Highly Recommended: How many times have I used the word Love in this review? There are not enough words to share the emotional impact of this candid and thoughtful memoir. It will have a place on my all time list of favorite memoirs. I’m enthusiastically recommending The Choice for readers who are looking for an exceptional, powerful, and unforgettable memoir; for those who appreciate stories from WW11 and want to honor survivor stories; for fans of self-help, and for book clubs. The Choice has so much to offer each of us! If Edith Eger can face her past, forgive Hitler, heal from trauma, and find freedom in her mind, it would benefit us to read and seriously consider her words!!
Thanks Nicki @ The Secret Library Book Blog for the recommendation (she also reports that it’s great on audio)!
Trigger Warnings/Content Considerations: WW11 concentration camp atrocities, PTSD, and other mental health challenges presented in counseling sessions.
My Rating: 5 Stars
Meet the Author, Dr.

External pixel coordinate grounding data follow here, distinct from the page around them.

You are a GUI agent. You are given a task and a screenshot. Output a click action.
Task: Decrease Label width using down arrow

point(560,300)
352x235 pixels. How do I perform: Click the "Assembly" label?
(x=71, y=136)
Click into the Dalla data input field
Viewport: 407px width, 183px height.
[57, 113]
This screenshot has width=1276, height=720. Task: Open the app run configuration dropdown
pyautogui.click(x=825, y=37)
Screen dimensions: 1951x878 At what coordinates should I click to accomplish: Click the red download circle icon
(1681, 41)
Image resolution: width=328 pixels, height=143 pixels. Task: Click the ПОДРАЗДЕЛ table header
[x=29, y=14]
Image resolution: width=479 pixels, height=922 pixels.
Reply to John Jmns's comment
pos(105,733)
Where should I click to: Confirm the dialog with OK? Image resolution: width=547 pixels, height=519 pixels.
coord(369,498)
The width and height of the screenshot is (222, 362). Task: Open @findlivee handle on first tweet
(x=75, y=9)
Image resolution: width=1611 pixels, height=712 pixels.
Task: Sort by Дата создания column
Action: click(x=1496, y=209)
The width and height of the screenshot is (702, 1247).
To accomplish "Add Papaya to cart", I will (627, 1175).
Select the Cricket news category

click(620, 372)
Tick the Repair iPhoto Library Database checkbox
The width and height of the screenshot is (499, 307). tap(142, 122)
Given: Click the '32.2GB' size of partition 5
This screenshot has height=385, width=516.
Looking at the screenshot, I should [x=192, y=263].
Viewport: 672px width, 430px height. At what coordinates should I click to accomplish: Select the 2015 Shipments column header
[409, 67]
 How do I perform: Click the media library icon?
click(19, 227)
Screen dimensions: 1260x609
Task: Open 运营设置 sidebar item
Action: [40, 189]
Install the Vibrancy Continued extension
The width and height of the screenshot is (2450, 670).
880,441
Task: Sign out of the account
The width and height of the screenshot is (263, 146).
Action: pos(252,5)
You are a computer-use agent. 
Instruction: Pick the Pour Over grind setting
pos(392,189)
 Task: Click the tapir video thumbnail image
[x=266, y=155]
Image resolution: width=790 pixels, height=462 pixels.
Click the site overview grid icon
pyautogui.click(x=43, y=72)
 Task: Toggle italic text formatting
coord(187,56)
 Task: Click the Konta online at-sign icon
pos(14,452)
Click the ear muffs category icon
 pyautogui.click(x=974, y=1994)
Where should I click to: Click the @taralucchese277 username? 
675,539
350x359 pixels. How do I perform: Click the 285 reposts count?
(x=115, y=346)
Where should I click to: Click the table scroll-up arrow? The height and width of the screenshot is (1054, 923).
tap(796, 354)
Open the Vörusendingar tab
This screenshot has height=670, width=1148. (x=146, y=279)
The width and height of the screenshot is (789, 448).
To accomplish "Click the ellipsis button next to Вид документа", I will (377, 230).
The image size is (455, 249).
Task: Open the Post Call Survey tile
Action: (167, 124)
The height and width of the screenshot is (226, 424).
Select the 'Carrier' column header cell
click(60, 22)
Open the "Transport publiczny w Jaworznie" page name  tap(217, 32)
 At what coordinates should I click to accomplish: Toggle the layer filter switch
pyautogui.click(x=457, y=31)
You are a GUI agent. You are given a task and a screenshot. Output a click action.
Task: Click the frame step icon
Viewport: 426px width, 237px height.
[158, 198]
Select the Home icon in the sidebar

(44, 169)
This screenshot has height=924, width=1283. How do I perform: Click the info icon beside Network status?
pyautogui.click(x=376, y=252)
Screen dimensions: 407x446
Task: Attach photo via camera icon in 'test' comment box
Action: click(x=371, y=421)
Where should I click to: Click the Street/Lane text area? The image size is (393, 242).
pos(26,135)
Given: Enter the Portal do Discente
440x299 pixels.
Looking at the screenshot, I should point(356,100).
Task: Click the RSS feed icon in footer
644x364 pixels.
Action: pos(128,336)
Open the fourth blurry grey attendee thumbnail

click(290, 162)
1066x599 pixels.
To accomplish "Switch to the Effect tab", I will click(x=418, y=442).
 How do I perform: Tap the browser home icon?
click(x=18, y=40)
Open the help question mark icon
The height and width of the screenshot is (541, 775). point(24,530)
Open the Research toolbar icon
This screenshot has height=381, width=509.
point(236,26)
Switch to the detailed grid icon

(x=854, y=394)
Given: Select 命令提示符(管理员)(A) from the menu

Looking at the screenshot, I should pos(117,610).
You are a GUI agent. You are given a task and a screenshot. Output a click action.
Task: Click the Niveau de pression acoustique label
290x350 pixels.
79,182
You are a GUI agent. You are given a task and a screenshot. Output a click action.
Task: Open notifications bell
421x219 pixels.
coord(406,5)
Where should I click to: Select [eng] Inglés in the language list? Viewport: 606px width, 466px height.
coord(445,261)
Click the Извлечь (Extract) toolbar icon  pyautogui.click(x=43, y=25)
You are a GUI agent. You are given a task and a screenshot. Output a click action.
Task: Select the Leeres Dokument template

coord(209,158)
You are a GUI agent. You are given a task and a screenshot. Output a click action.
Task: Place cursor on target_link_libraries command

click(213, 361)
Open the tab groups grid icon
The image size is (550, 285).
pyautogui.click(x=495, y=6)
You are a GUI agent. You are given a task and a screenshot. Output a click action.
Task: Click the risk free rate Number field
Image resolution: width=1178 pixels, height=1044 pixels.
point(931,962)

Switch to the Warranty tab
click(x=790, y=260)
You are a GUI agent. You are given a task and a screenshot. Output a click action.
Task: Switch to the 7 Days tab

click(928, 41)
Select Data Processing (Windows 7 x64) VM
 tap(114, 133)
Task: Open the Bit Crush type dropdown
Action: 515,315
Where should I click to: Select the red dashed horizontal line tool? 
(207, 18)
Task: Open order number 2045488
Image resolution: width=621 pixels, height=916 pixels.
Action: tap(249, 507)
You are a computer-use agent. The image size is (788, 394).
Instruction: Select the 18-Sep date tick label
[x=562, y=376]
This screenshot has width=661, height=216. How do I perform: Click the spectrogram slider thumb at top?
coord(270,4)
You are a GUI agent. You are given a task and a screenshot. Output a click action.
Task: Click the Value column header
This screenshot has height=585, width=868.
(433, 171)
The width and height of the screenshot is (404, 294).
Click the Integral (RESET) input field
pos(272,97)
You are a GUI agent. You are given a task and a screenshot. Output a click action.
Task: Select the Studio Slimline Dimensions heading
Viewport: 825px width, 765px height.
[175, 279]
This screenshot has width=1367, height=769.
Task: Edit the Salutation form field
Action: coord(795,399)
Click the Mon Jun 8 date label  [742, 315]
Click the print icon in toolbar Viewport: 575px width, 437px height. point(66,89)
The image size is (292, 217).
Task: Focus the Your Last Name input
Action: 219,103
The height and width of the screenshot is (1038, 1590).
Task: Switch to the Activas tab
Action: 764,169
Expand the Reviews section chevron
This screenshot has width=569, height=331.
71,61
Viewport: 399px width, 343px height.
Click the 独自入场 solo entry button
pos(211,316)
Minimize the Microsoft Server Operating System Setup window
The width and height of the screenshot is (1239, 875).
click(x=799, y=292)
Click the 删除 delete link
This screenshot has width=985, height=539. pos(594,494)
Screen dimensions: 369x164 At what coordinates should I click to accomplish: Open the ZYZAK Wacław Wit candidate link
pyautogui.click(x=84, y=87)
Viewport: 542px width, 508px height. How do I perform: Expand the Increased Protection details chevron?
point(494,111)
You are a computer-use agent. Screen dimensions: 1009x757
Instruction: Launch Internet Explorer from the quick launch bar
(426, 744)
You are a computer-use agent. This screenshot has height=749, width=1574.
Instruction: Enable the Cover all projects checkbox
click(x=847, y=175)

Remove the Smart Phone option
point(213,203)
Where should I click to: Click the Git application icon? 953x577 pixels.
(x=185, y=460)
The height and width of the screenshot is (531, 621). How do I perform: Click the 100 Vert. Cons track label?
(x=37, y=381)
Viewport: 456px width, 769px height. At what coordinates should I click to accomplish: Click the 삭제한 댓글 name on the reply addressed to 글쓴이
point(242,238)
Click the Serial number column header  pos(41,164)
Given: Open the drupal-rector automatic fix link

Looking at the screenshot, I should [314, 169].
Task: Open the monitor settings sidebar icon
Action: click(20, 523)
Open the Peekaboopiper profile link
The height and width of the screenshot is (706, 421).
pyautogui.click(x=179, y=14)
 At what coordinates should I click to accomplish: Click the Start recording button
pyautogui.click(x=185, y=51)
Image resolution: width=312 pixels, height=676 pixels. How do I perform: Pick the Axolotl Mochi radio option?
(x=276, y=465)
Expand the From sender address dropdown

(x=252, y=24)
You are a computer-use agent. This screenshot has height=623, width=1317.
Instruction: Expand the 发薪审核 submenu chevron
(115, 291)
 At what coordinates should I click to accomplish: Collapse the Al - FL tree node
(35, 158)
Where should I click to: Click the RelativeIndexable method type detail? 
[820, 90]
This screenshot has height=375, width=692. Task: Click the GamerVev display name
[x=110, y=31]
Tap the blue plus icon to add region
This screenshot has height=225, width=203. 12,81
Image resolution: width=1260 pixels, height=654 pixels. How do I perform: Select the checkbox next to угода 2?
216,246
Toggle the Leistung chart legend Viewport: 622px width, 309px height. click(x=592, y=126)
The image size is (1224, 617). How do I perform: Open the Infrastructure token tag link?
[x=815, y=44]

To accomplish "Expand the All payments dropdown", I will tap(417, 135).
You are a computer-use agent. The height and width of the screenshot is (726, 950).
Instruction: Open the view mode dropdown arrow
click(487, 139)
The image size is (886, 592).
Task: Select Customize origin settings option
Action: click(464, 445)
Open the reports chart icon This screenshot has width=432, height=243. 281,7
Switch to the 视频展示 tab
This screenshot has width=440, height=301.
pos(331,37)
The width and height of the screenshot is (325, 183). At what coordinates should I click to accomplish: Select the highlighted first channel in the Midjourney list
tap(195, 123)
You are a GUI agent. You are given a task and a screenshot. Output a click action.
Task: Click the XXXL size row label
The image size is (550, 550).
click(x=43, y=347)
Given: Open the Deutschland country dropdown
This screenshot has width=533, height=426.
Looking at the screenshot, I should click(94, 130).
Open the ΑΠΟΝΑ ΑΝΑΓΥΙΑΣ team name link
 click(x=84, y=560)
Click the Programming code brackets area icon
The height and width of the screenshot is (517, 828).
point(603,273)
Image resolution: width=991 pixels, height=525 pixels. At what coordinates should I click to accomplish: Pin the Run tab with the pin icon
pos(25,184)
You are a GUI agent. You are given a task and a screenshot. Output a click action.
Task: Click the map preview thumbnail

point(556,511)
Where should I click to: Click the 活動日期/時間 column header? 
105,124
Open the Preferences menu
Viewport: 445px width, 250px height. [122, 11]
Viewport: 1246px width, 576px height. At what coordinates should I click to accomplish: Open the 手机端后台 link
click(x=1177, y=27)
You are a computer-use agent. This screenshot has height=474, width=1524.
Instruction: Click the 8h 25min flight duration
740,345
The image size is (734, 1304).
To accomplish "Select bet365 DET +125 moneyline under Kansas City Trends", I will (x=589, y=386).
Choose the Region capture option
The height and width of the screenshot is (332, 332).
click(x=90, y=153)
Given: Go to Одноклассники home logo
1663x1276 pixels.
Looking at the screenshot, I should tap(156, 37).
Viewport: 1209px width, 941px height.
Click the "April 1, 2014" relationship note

Edith Eva Eger
A native of Hungary, Edith Eva Eger was just a teenager in 1944 when she experienced one of the worst evils the human race has ever known. As a Jew living in Nazi-occupied Eastern Europe, she and her family were sent to Auschwitz, the heinous death camp. Her parents were sent to the gas chambers but Edith’s bravery kept her and her sister alive. Toward the end of the war Edith and other prisoners had been moved to Austria. On May 4, 1945 a young American soldier noticed her hand moving slightly amongst a number of dead bodies. He quickly summoned medical help and brought her back from the brink of death.
Dr. Eger is a prolific author and a member of several professional associations. She has a clinical practice in La Jolla, California and holds a faculty appointment at the University of California, San Diego. She has appeared on numerous television programs including CNN and the Oprah Winfrey Show; and was the primary subject of a holocaust documentary that appeared on Dutch National Television. She is frequently invited to speaking engagements throughout the United States and abroad.
Is The Choice on your TBR or have you read it?